As reported in our 2017 LNG Demand: China and Europe drive growth blog, 2017 saw a record year for global LNG trade, with 290mt changing hands over the course of the year. This ca. 10% (27mt) year-on-year increase from 2016 figures was driven primarily by demand growth from China, South Korea and a return to growth in Europe.
Strong demand growth continues
This growth has continued into H1 2018 with a ca. 8% (11mt) increase compared to the same period in 2017. Chinese demand has continued to surge on the back of an aggressive coal to gas switching policy, with imports up by ca. 49% (8mt) in H1 2018 (c.f. H1 2017). This fuel switching policy has enjoyed considerable success –coal consumption in Beijing has plunged from ca. 20mt in 2013 to ca. 5mt in 2017, while PM2.5 (an air pollutant indicator) in Beijing has also decreased, falling by 35% over the past five years. South Korea has seen a continued increase in imports with a ca. 14% (3mt) year-on-year increase, also buoyed by supportive policy. In addition to supportive policy, North Asia experienced a particularly cold winter, with temperatures almost 1°C below average.
Other sizeable contributors to the H1 2018 growth include India (LNG price competitiveness and new supply contracts), Taiwan (supportive policy) and Pakistan (shortage of gas and current competitive price of LNG) - see Figure 1 below.
Source: Gas Strategies and Thomson Reuters
However, several countries have seen LNG imports decrease in the first half of this year due to a range of factors:
- Pricing: the increased Asian demand put upwards pressure on pricing, attracting more cargoes from the UK and European markets to the Asian market
- Political tensions: the political fallout between the UAE and Qatar has brought a halt to LNG trade between the countries, which has had a substantial impact on the UAE’s LNG imports
- Zohr production: the giant Zohr gas field has boosted indigenous production in Egypt and will contribute to the continued reduction in LNG imports
- Nuclear restarts: Japanese LNG imports have fallen by ca. 2% (0.7mt) in H1 2018, due to the restart of three nuclear reactors between March and May this year
Australian and US LNG wave continues
The strong net increase in demand was met largely with supply from new facilities, including the Wheatstone project in Australia, the Cove Point facility in the US and the Yamal project in Russia. Atlantic LNG in Trinidad and Tobago also increased production thanks to two new projects (Trinidad Onshore Compression and Juniper projects, completed in 2017). Offsetting these supply increases were temporary reductions in supply from Papua New Guinea (6-week production outage due to late February earthquake), Malaysia (gas pipeline disruption and separate technical problems) and Qatar (maintenance) - see Figure 2 below.
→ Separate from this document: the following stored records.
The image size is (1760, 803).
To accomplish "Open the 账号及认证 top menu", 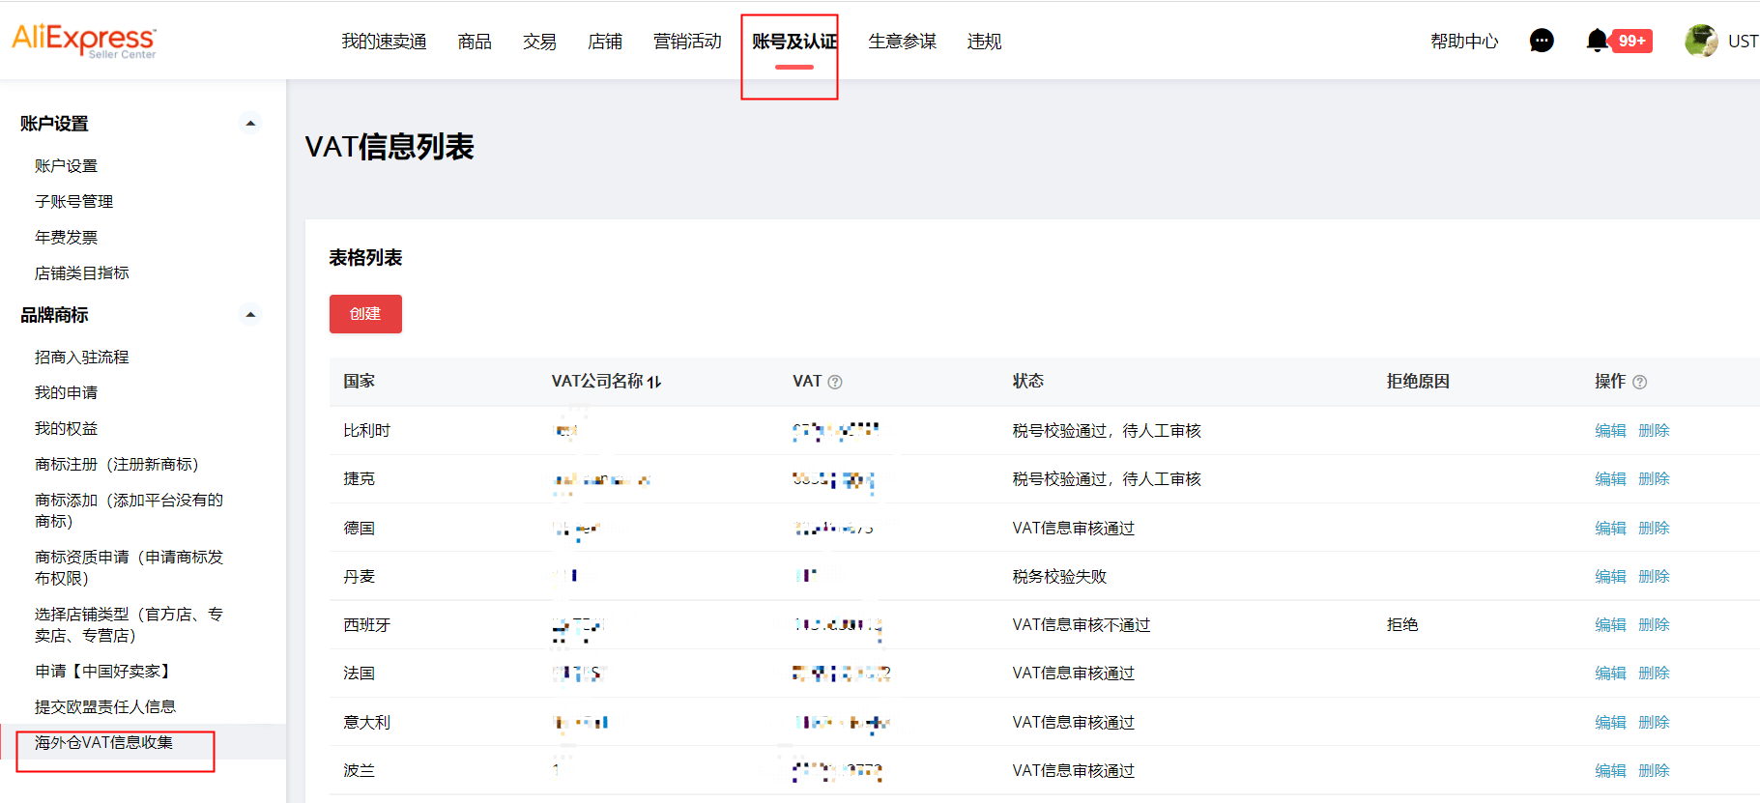I will [793, 42].
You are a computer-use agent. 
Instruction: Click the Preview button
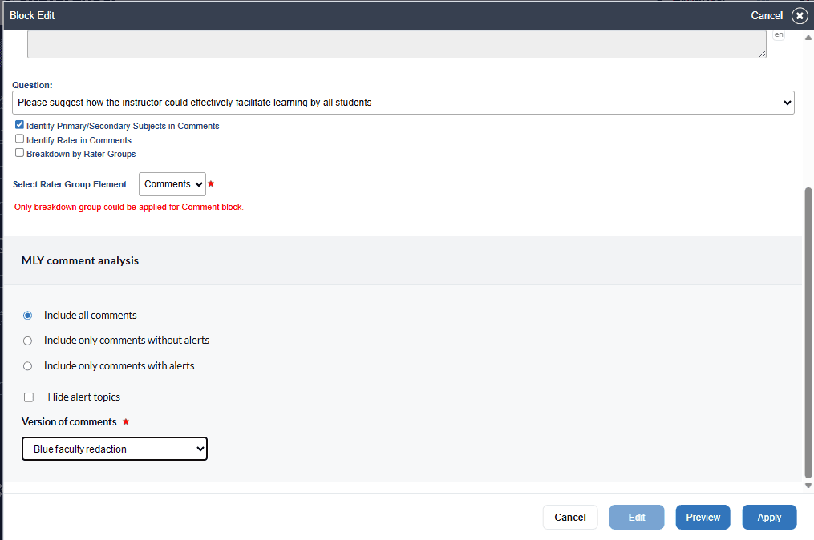click(x=703, y=518)
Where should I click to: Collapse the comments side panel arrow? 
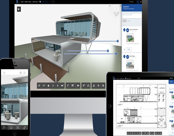tap(141, 2)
Source: Gas Strategies and Thomson Reuters
Demand hinges on Asia
Should this 8% growth trend continue for the remainder of the year, annual global LNG trade would reach 313mt. Asia is expected to continue to spearhead LNG demand growth, supported by pro-gas policy in China, South Korea and Taiwan. India and Pakistan are also projected to continue their growth to meet domestic gas demand, supported by competitive LNG pricing and a potential market loosening as we head towards 2019.
However, the level of Asian demand growth in the short term is by no means guaranteed to maintain its steep trajectory, as restarts of several Japanese and South Korean nuclear facilities are expected to have a negative impact on LNG demand. The Yuan's sharp decline versus the dollar could also slightly hinder LNG demand in China, making US dollar denominated LNG costlier for Chinese buyers.
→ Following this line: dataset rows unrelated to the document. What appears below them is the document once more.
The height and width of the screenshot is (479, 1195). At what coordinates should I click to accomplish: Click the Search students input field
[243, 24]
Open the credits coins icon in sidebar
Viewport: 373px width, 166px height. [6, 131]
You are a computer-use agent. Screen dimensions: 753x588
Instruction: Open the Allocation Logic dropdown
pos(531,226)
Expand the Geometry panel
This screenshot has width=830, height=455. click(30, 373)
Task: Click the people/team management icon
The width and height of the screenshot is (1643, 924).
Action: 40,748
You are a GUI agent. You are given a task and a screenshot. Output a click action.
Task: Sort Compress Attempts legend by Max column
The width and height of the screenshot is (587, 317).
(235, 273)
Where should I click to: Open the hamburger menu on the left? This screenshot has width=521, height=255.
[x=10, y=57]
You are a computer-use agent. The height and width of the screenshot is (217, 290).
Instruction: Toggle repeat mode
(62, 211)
Demand in Europe is projected to be unpredictable for the remainder of the year and into 2019, as it is likely to act as a market buffer for global supply and demand imbalances. A watchpoint in Europe will be carbon pricing, with the EU ETS rising by ca. 119% so far since January 1 2018. Middle Eastern demand is expected to maintain its decline, continuing to be impacted by Zohr development and production.
A market in balance?
A potential ‘supply glut’ had been mooted in recent years, with question marks over the ability of the market to absorb the swath of new Australian, US and Russian supply entering the markets from the mid-2010s onwards. This glut has so far failed to materialise, primarily due to the rapid Chinese demand growth and delays to several LNG projects.
As additional projects are due to come online later this year and in 2019, such as the Ichthys and Prelude projects in Australia, and Yamal T2 in Russia, some question marks remain as to whether demand can maintain its current proportional rise with supply. However, current indicators continue to point to strong demand, with the probability of the ’glut’ ever eventuating now greatly diminished.